(Document segment):
^^^^

An agenda for the people’s Internet

by Sally Burch — ALAI

Since the Internet is now almost ubiquitous and it is we who bring it to life and give it content, does it make sense for us to remain simply as users of services that the big corporations of the sector offer us, under their own conditions? Or should we be taking part in how it is developed and have some power of decision over how our contributions are used? Finding the answers to these questions will be one of the great challenges of this century.

It is worth recalling that when the web was born, about a quarter of a century ago (1993), and the use of the Internet began to expand, many popular and citizens groups welcomed it as a chance to democratize communication, share information, ideas and knowledge and to weave horizontal networks. It coincided with the period of growth of struggles of social movements against neoliberalism, especially in the global South. Internet became an indispensable tool for linking popular and citizens’ struggles across the planet, generating people’s media, interconnecting academic research, facilitating community development initiatives and much more. The people’s Internet[1] took shape and multiplied through countless initiatives in connectivity, software, programs, platforms, content, websites, etc. One might say that Internet became the friendly face of globalization.

^^^^

(Provided information):
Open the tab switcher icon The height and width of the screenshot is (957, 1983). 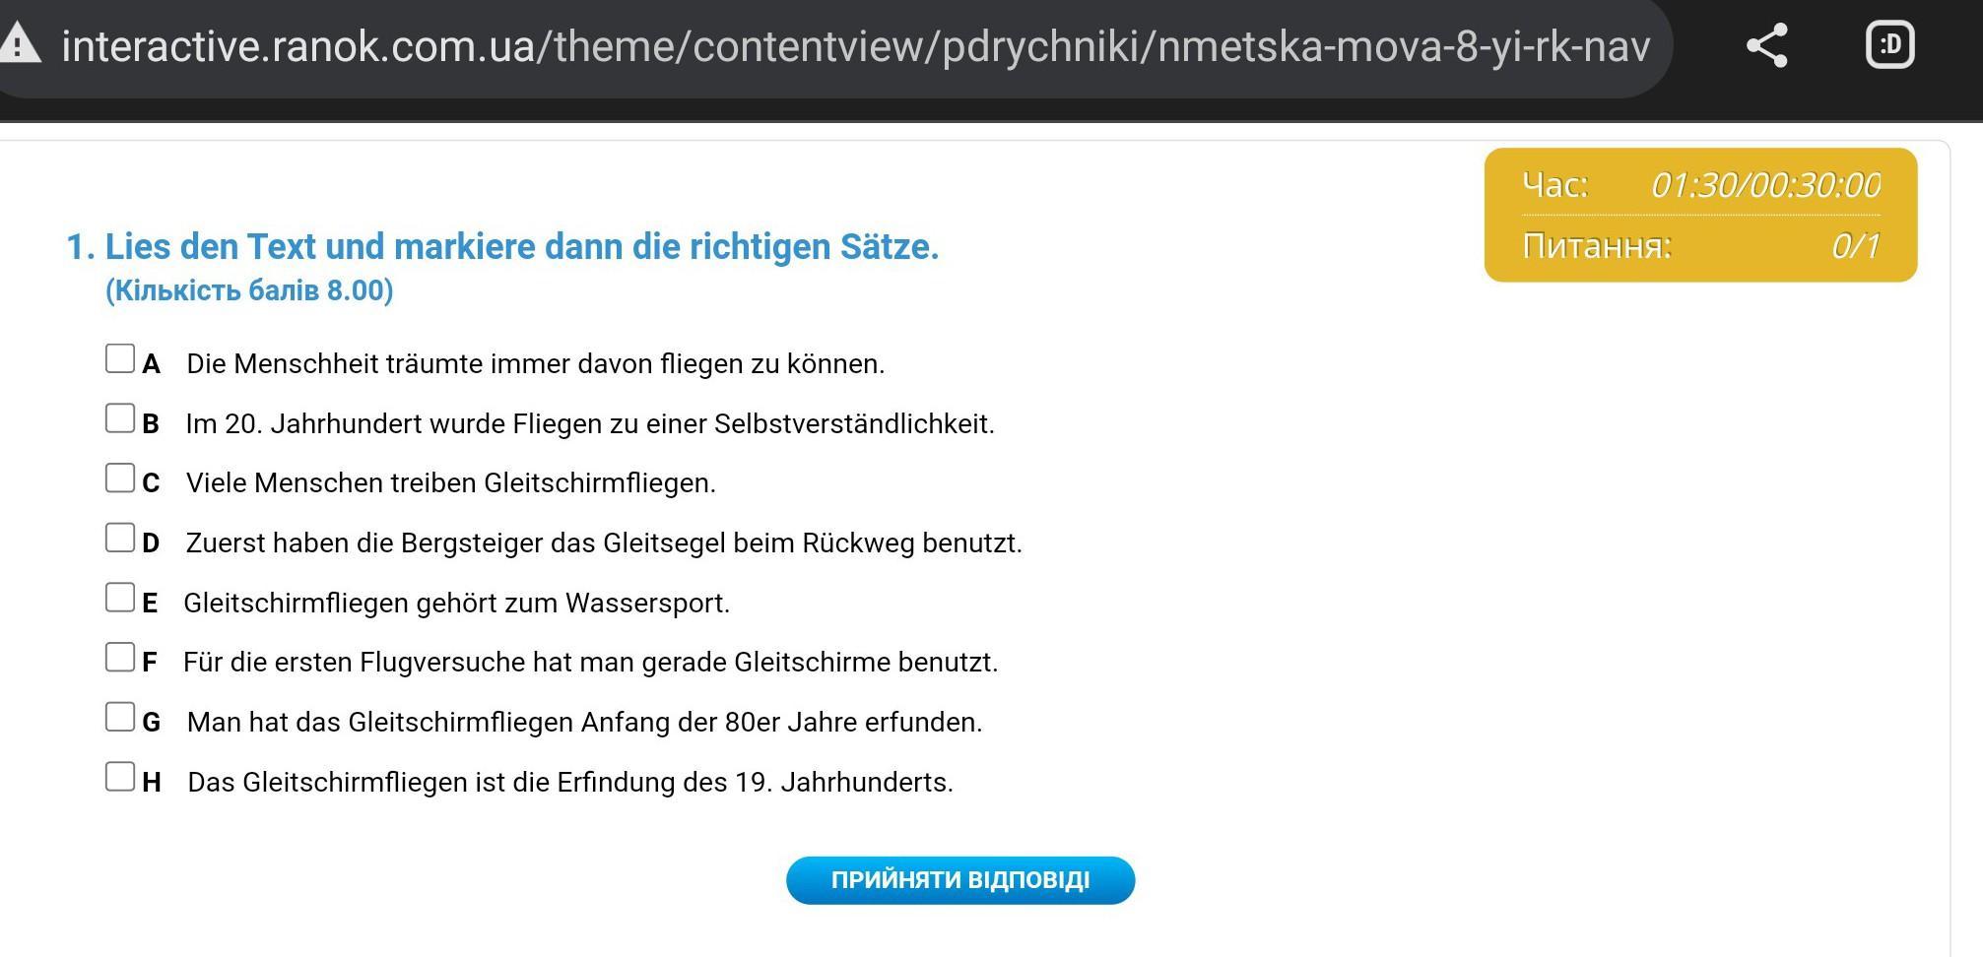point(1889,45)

^^^^

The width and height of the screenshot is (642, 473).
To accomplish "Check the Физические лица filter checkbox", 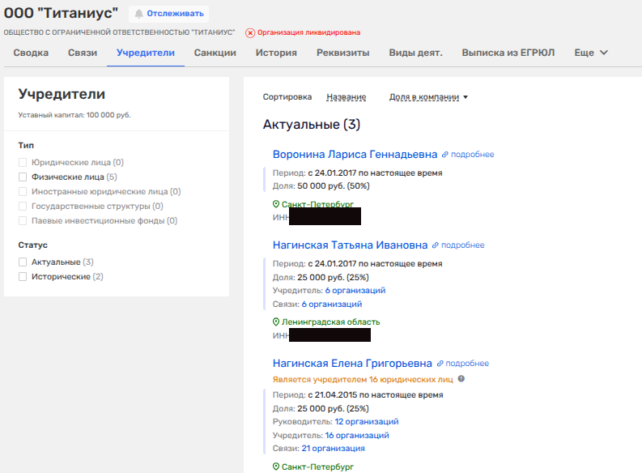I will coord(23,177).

^^^^

(What you will do):
• a. In the essay on the people's Internet, what year is given for the birth of the web?
• b. Write a continuation of the essay on the people's Internet, starting right after its last sentence.
The records have no connection to the essay on the people's Internet.

(Responses for each task):
• a. 1993

• b.
From the end of the twentieth century, there was a rapid increase in private investment in the sector; digital social networks appeared and access became massive. In parallel, large private platforms came to predominate, where today the majority of Internet interactions are concentrated, under the control of a handful of mega-corporations. The people’s Internet, based on the commons, is still alive, but increasingly pushed to the margins by the corporate offensive.

Now we are rapidly entering a new phase: the era of the Internet of things, of the digital economy and artificial intelligence. Mass data collection provides the main input and source of value of this economy: data are sold to advertisers, processed through algorithms that control ever more areas of our lives and fed into artificial intelligence systems. They are prey for surveillance programmes, spying and cyberwars. Those who gather and control data concentrate power and wealth. The big Internet corporations and security services take advantage of regulatory vacuums (both national and international) in order to impose their rules. Citizens are powerless to defend their rights or develop autonomous projects.

It was through awareness of this situation that the initiative behind the Internet Social Forum (ISF) took shape, as an autonomous world space of social and citizens’ organizations from diverse social sectors, to debate and seek answers to this situation. It was agreed to do so under the umbrella of the process of the World Social Forum, with its affirmation that “another world is possible” in the face of the neoliberal proposition that “there are no alternatives.”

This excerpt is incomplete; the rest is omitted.